Creating a custom NiFi process group
NiFi process groups and their connections are the building blocks of dataflow pipeline that perform data ingestion and transformation tasks to ready the data for the search index. Creating your own custom process group provides a way to perform data ingestion and transformation tasks according to specific business requirements. Here are the four default templates to help you to get started with the creation of a specific process group according to your business logic.
- Use the Ingest container to create a new connector by importing a connector template. For more details refer to the profit margin tutorial.
- Import the individual process group templates and connect them to create a custom pipeline.
http://<hostname/IP>:30600/nifi/
) and then
import the process group templates directly from the NiFi Registry. To learn about how
to import these default templates from the Nifi Registry, see NiFi Registry Documentation Here is the detailed description along with the names of these default process group templates.
Schema update
Template name in the Nifi Registry : _Template-Schema
The Elasticsearch schema defines how your data is stored in Elasticsearch. This NiFi process group template provides the processes required to modify the existing Elasticsearch schema definitions. All processes are grouped in a process group for better organization.
After importing this template you need to work upon the processes required to extract and input data into Elasticsearch. This template does not provide processes to extract and input data into Elasticsearch. It only provides the process to modify the data structure based on which Elasticsearch organizes and uses the data. The Java templates provide the template to support the complete process.
Java ETL (database)
Template name in the Nifi Registry: _Template-DatabaseETL
The Java template provides the processes required to extract, transform and create the data for the Elasticsearch index. The template provides the process group comprising the processors performing the data transformation logic. In this case, the extraction is done via a custom written process that you create using Java in a Java editor of your choice. This custom Java Processor should be deployed as a NAR file to be used in NiFi. Refer to Building and deploying a custom NAR file. The custom Java Processor consumes a NiFi flow message and transforms the data to create the part of the document (_doc) required to populate the Elasticsearch index.

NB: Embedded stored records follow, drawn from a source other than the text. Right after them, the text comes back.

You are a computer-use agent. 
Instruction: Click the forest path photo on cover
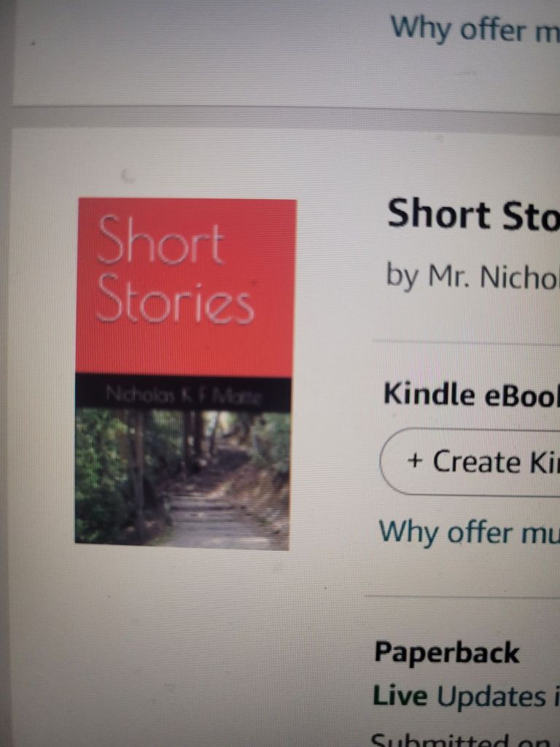[182, 479]
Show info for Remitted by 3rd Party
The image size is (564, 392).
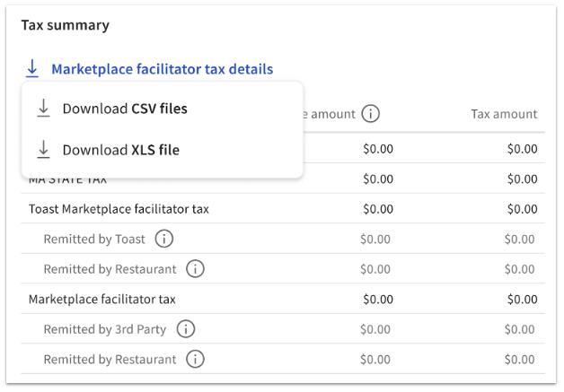185,329
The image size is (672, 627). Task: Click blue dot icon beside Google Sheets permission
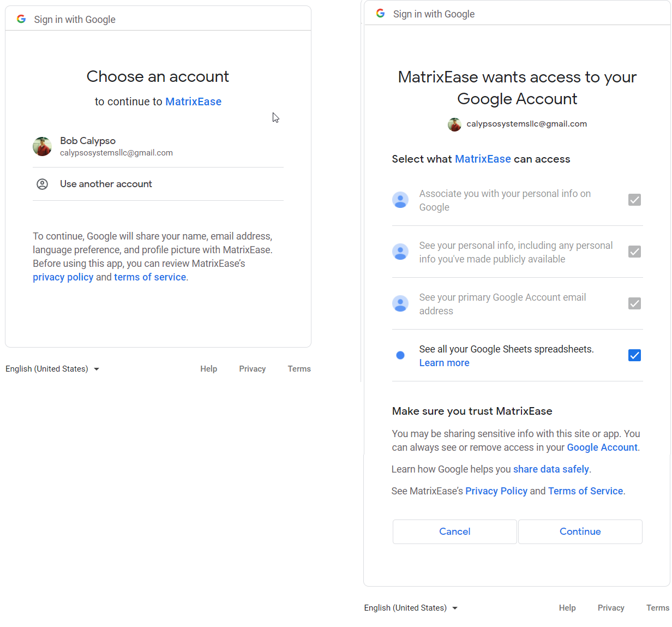coord(400,355)
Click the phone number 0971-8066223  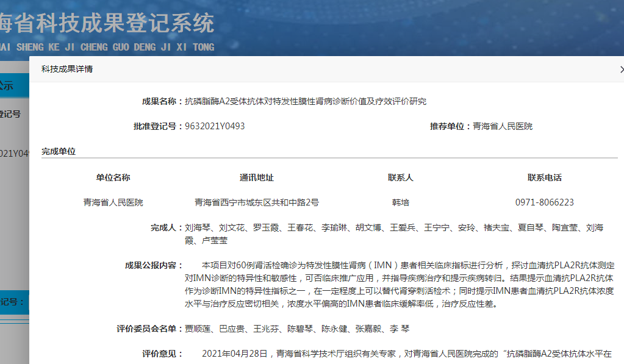(x=545, y=202)
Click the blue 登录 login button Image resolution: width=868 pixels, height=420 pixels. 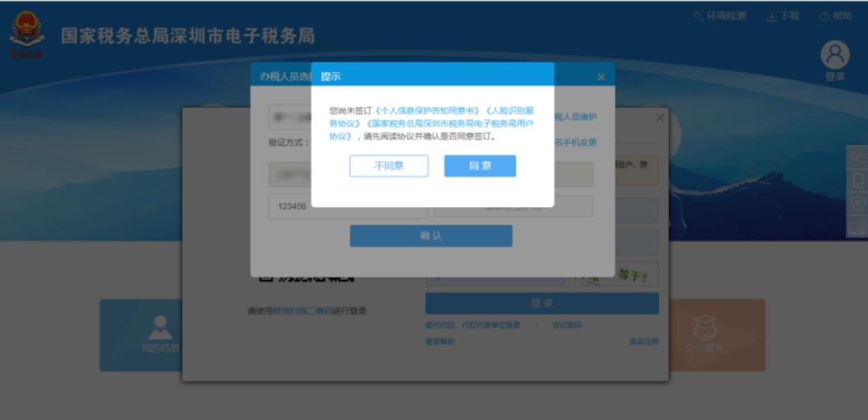click(541, 303)
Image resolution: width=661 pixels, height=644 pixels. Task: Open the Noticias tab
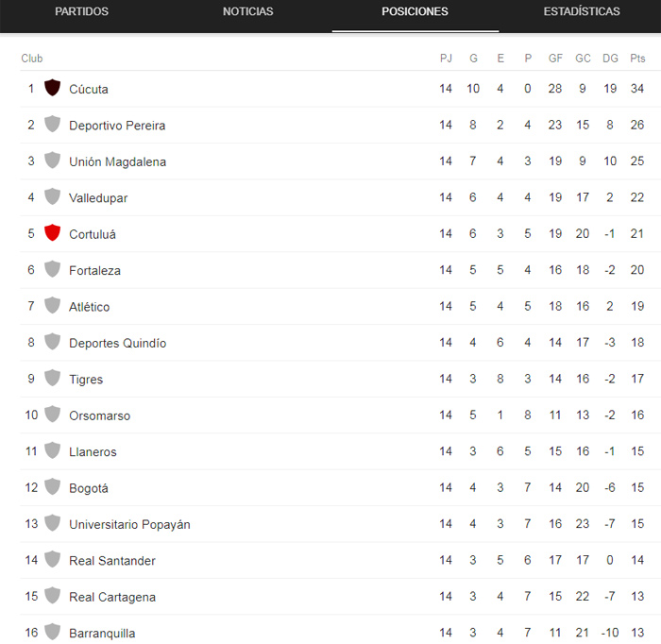click(x=248, y=12)
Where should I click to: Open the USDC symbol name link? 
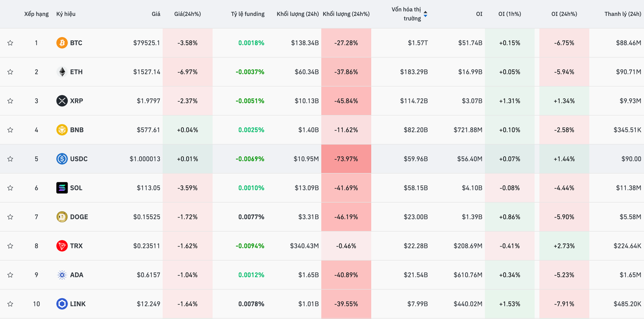pyautogui.click(x=79, y=159)
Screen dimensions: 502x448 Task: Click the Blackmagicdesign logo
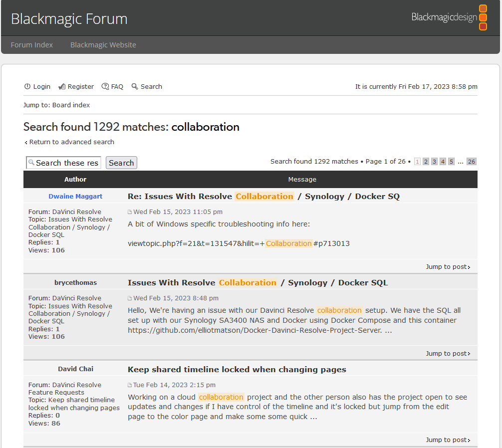click(449, 17)
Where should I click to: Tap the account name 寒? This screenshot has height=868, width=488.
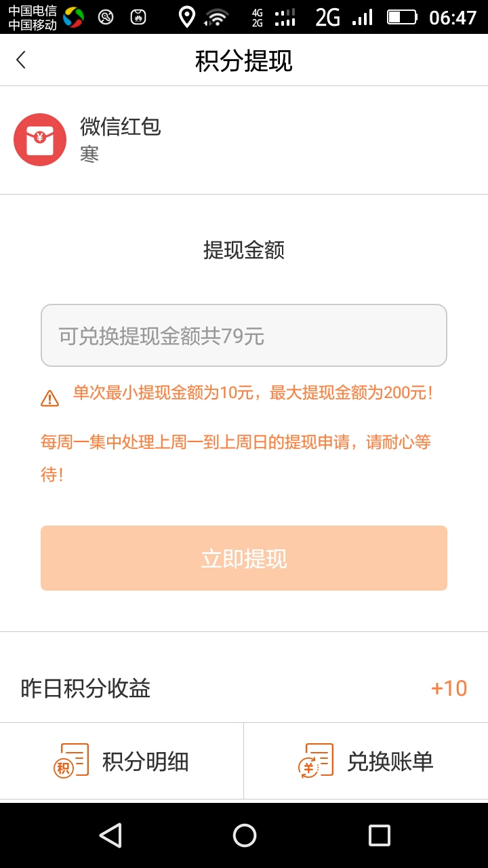(x=89, y=155)
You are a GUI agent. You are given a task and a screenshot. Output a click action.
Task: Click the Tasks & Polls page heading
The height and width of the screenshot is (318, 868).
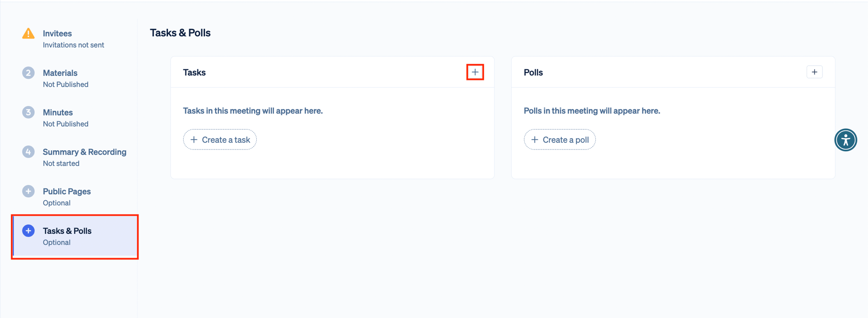click(x=180, y=33)
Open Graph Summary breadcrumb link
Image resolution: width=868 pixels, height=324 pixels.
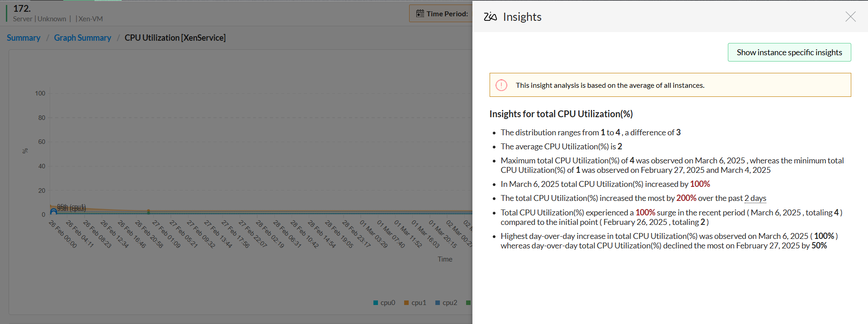click(x=82, y=38)
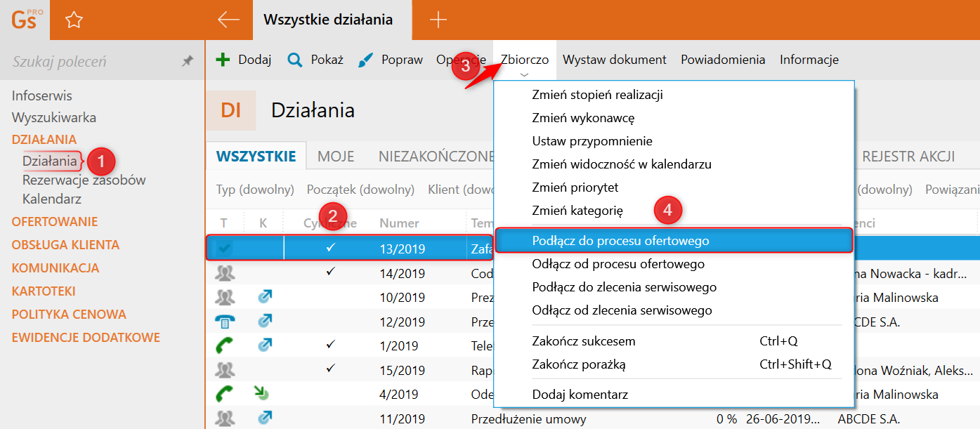
Task: Click the green plus Dodaj icon
Action: tap(223, 60)
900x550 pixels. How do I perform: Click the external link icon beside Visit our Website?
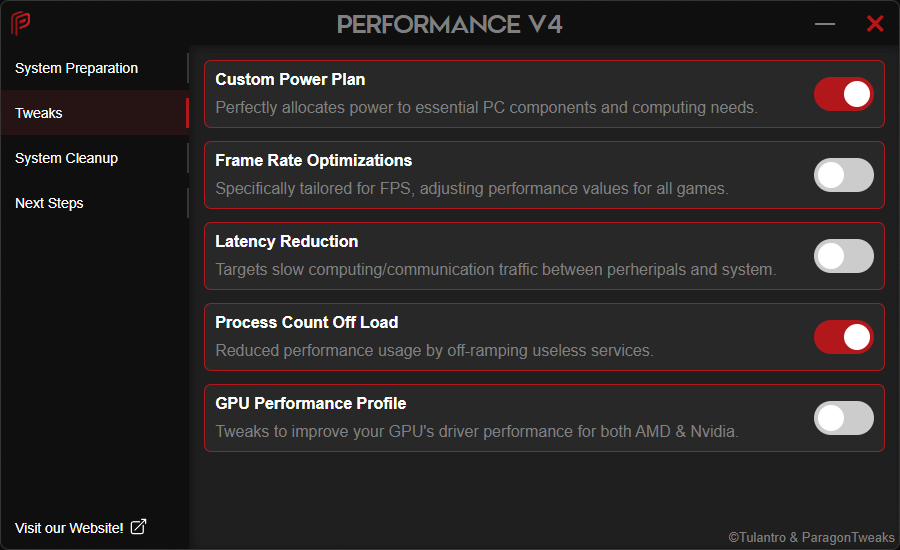(x=138, y=527)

To use the new simple mapping processor, see Configuring the connector/pipeline in NiFi.
The Java template uses the custom processor written in Java and deployed into NIFI for the data transformation.
- Execute SQL process group: This process group contains the SQL used for extracting data from the HCL Commerce database. This process group does not support database paging, so use it with a sample data set.
- Custom connector pipe processor: This Processor contains the transformation logic written in Java.
- NiFi flow remote process group: This process group routes the index-ready document to another bulk service for indexing to Elasticsearch.
- Route on Master Catalog process group: This process group is used for allowing the only dataflow to go through the master catalog. It is also capable of working with WaitLink for blocking.
- Full-Re-indexing
- Near real- time update (NRT)
- Dataload
Java ETL (database paging)
Template name in the Nifi Registry: _Template-DatabasePagingETL
Similar to the Java template, this template also provides the processes required to extract, transform and create the data for the Elasticsearch index. The template provides the process group comprising the processors performing the data transformation logic. In this case, also, the extraction is done via a custom written process that you create using Java in a java editor of choice. This custom Java Processor should be deployed as a NAR file to be used in NIFI. Refer to Building and deploying a custom NAR file. The custom Java Processor consumes a NiFi flow message and transforms the data to create the part of the document (_doc) required to populate the Elasticsearch index.
To use the new simple mapping processor, see Configuring the connector/pipeline in NiFi.
In addition to this, this template consists of an SQL process to return a large result set and a pagination process for the NiFi logic.
- SCROLL SQL process group: This process group contains the SQL used for extracting data from the HCL Commerce database. It supports database paging, so can be used for large data set.
- Custom connector pipe processor: This processor contains the transformation logic written in Java.
- NiFi flow remote process group: This process group routes the index-ready document to another bulk service for indexing to Elasticsearch.
- Route on Master Catalog process group: This process group is used for allowing the only dataflow to go through the master catalog. It is also capable of working with WaitLink for blocking.
- Full-Re-indexing
- Near real- time update (NRT)
- Dataload
Prior to HCL Commerce Search Version 9.1.15, the SQL was kept in the same template schema in the NiFi registry as other customization code. To make it easier for you to customize the SQL by itself, this SQL has been moved out to separate files in a src/main/resources/sql directory under the version-specific NAR and JAR. For example, you could find DatabaseProductStage.sql under commerce-search-processors-nar-9.1.15.0.nar/bundled-dependencies/commerce-search-processors-9.1.15.0.jar/src/main/resources/sql if commerce-search-processors-nar-9.1.15.0.nar was your current version-specific JAR.
Groovy ETL (database)
Template name in the Nifi Registry: _Template-Groovy-DatabaseETL
You can use Groovy for prototyping but its use is not recommended for production environments.
- Execute SQL process group: This process group contains the SQL used for extracting data from the HCL Commerce database.
- Custom connector pipe processor: This Processor contains the transformation logic written in Groovy.
- NiFi flow remote process group: This process group routes the index-ready document to another bulk service for indexing to Elasticsearch.
- Full-Re-indexing
- Near real- time update (NRT)
- Dataload